3:23    And that is one of the reasons you are promoting and talking about the 3D printing, printed electronics, etc.?

3:27    Again, I’m trying to educate the industry where we’re going. If you think about it, no one ever predicted the new things that have happened, and when they came out, printers then said, “Oh no, that’s not a market.” And yet they became very lucrative markets.

3:42    What are your thoughts on nanography?

3:45    When Benny first came out with the Indigo machine in 1993, everyone said that it would never do anything, and look at HP, they were the biggest exhibitor at Drupa. And, he’s put a lot of his own money into this new company, and the product is almost ready for prime time, but there are issues he’s dealing with it, and he got burned the first time in ë93 because there were issues and quality problems. But, he shipped the machines early, and so he suffered a little bit at the beginning, and yet most of the people who have ordered his new machine were the early users of Indigo. And, the reason is, they made a lot of money with Indigo, they figured Benny’s going to do it again. So, of all the people who put money down on the new machine, not one has asked for their money back even though it’s now four years. And again, Indigo took years to get where it was, but it changed the industry. It was the first major color printer.

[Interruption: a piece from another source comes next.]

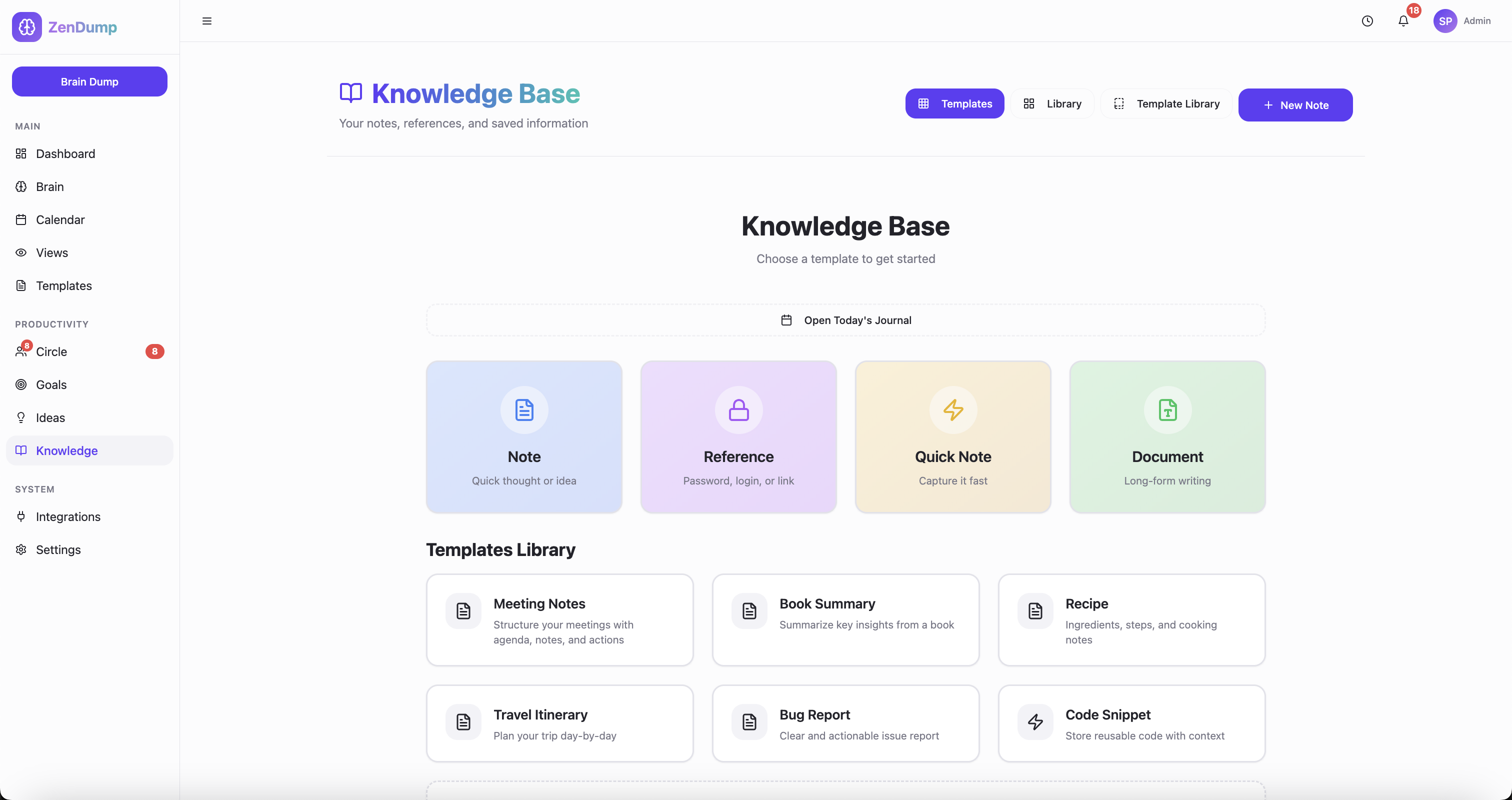This screenshot has height=800, width=1512.
Task: Select the Quick Note template card
Action: point(952,436)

4:39    Why are the other manufacturers not investing more in the development of large volume digital presses?

4:43    Well, the big challenge has been producing a digital machine that does what a traditional offset press does. The big machine, the major machine that Heidelberg introduced at Drupa was actually a digital sheet fed machine made by Fuji. The problem is, at the beginning, Heidelberg could not accept all this because the quality was not their quality. They don’t understand that there are markets for something less than that as well, and so as a result, they never got involved in new technology properly. And so, they lost that entire opportunity, as did many of the other offset press companies.

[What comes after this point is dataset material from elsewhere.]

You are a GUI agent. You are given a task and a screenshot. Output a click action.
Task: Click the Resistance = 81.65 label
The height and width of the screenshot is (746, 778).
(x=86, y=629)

5:18    Trends go towards personalization, short run etc. Will finishing and binding equipment be able to follow up on the same development i.e. Landa and other inkjet presses?

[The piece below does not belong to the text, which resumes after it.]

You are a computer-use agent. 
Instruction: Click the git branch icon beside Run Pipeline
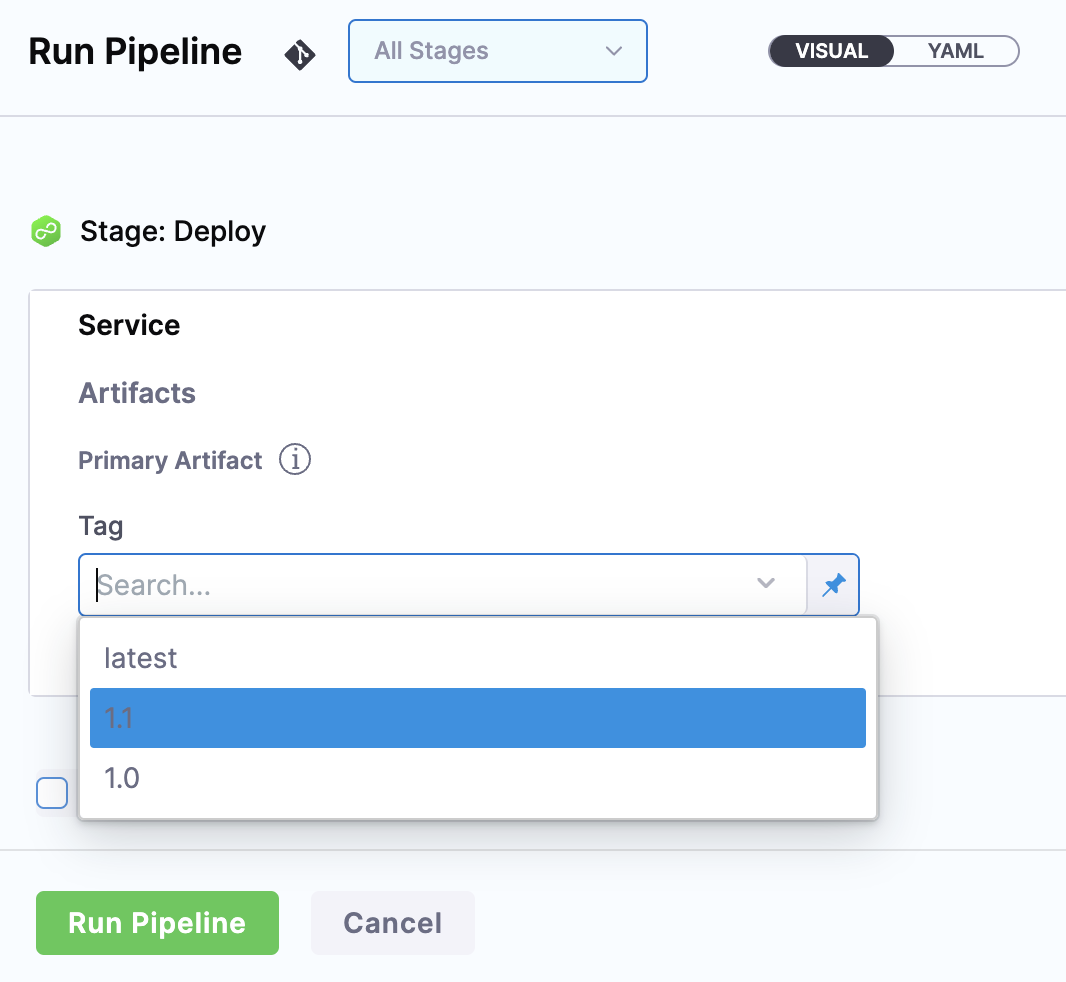[299, 54]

5:24    I think Scodix, Highcon, many of the new companies are doing things that are absolutely amazing. The laser die-cutting from Highcon is beautiful. The Scodix stuff has phenomenal value. Now, what’s going to happen is they will grow, and now the industry will be doing that. What’s the next thing? Because, I’m always with, “where are we going next?” One of the things I show in my seminar is an ad from 1991 for Radio Shack. And, it list all these devices, cell phone, computer, game machine, etc. Every one of the things on that list, I do on my phone. That was several thousand dollars of equipment, and it’s all gone. And so, I tell my students, “Whatever I teach you will be obsolete by the time you graduate. So, what I’m teaching you is how to deal with change, how to look at it, how to predict it, how to grow with it, because that’s what you’re learning.”